Viewing July’s trend-lines in terms of growth within domestic games spending shows that ever since declines in the months prior to April 2021, monthly spending is now back on the rise. A July record nearly solidifies it. Spending across the industry right now reveals a blend of new audience members plus ongoing spending from casual and core players.

New software releases are helping of course, as is supply for new generation platforms. There’s consistency in both mobile and ongoing spending on the content side, and companies are selling-thru to consumers as many pieces of hardware that suppliers can push out.

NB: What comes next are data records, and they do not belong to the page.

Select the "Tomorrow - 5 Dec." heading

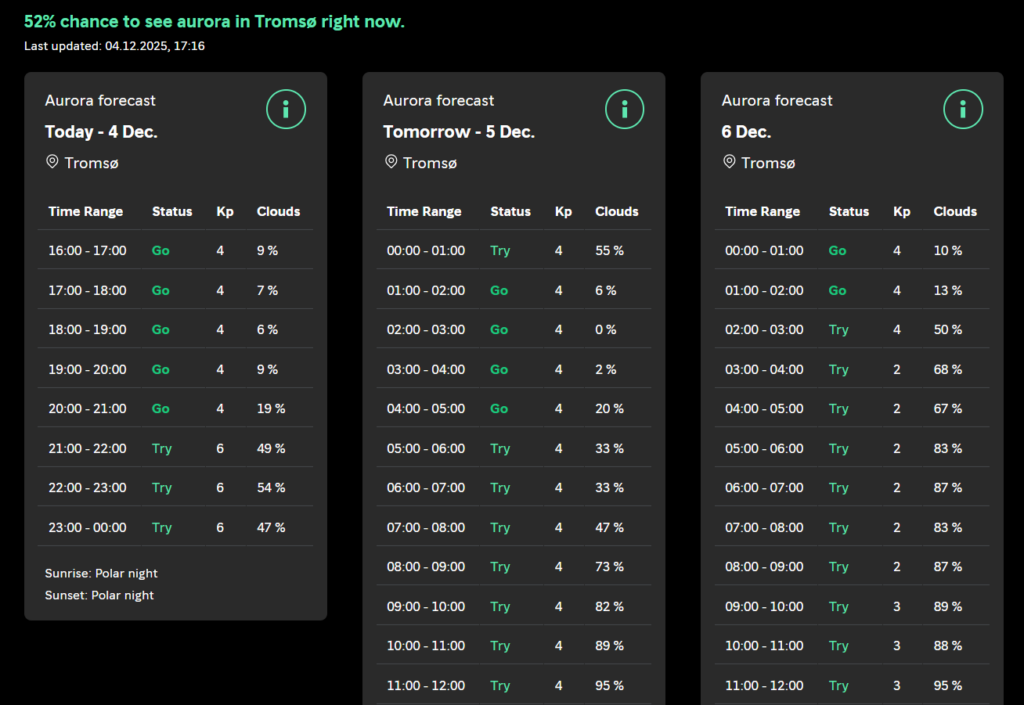tap(458, 132)
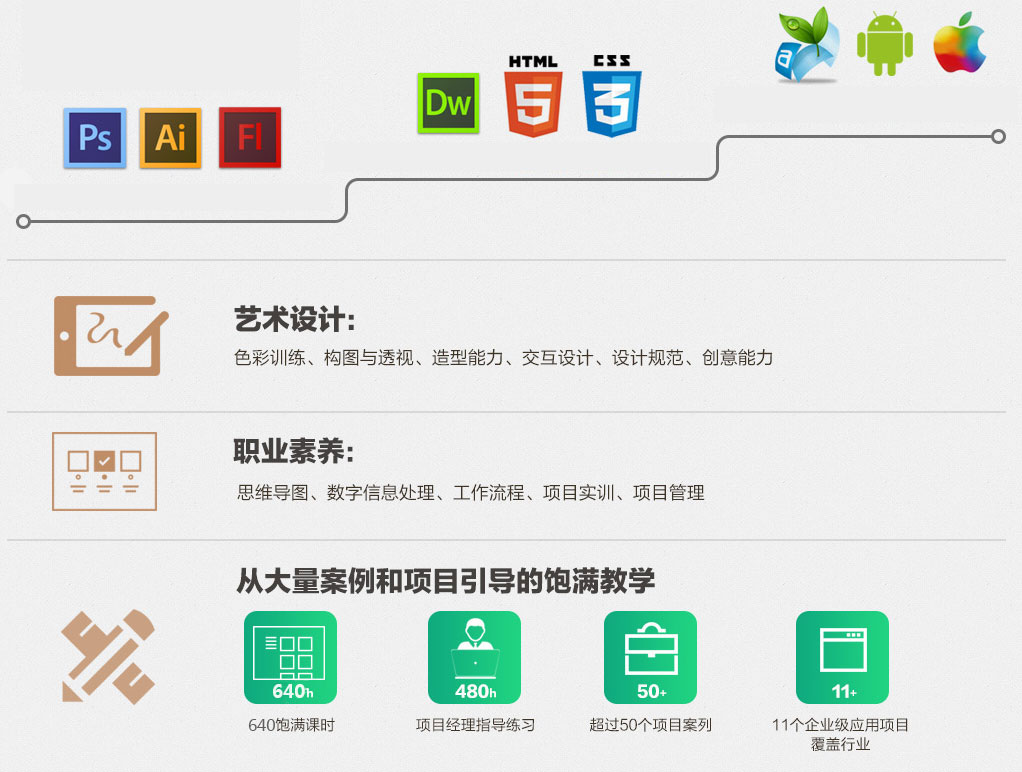Image resolution: width=1022 pixels, height=772 pixels.
Task: Click the checklist board icon
Action: click(x=105, y=471)
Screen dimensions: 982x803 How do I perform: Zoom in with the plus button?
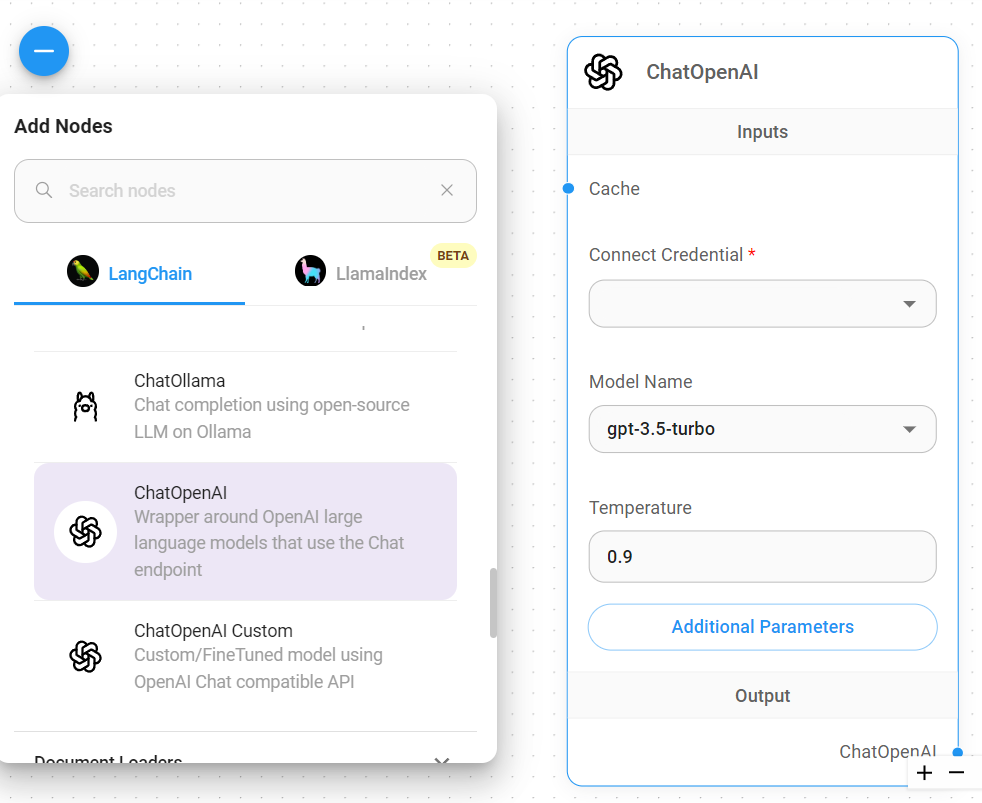[924, 772]
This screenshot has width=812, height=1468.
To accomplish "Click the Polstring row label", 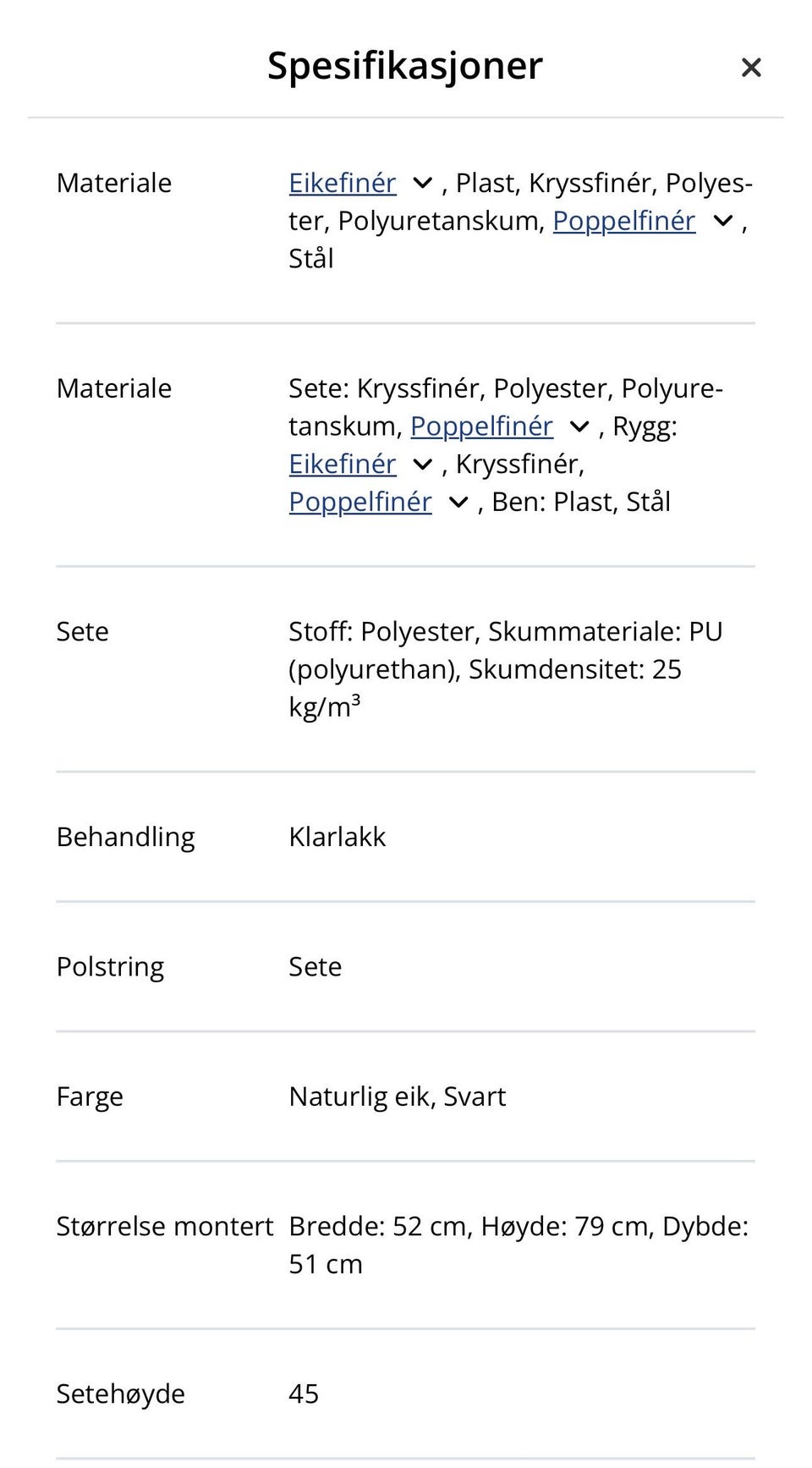I will (110, 967).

It’s also the accretive nature of those people trying gaming for the first time or returning that’s defining this time over a year into the pandemic. Combined with an enthusiast audience still gobbling up Nintendo games plus pumping demand for PlayStation and Xbox, I’m not surprised by ongoing growth.

August marks what I like to consider the first major commercial push of the back half, marked by the launch of perennial seller Madden NFL from Electronic Arts. This year’s Madden NFL 2022 football franchise release kicks off on August 20th. Fully expect it to be the best-seller. August also has a couple notable updates to existing titles in Marvel’s Avengers: War for Wakanda expansion on August 17th plus August 20th’s Ghost of Tsushima Directors Cut. Even with Nintendo bereft of a major first party title and chip shortages ongoing, I’m leaning bullish on the month.

Thanks for reading, be safe and see you next time!

*Digital Sales Not Included, ^Xbox Digital Sales Not Included

Comparisons are year-over-year unless otherwise noted.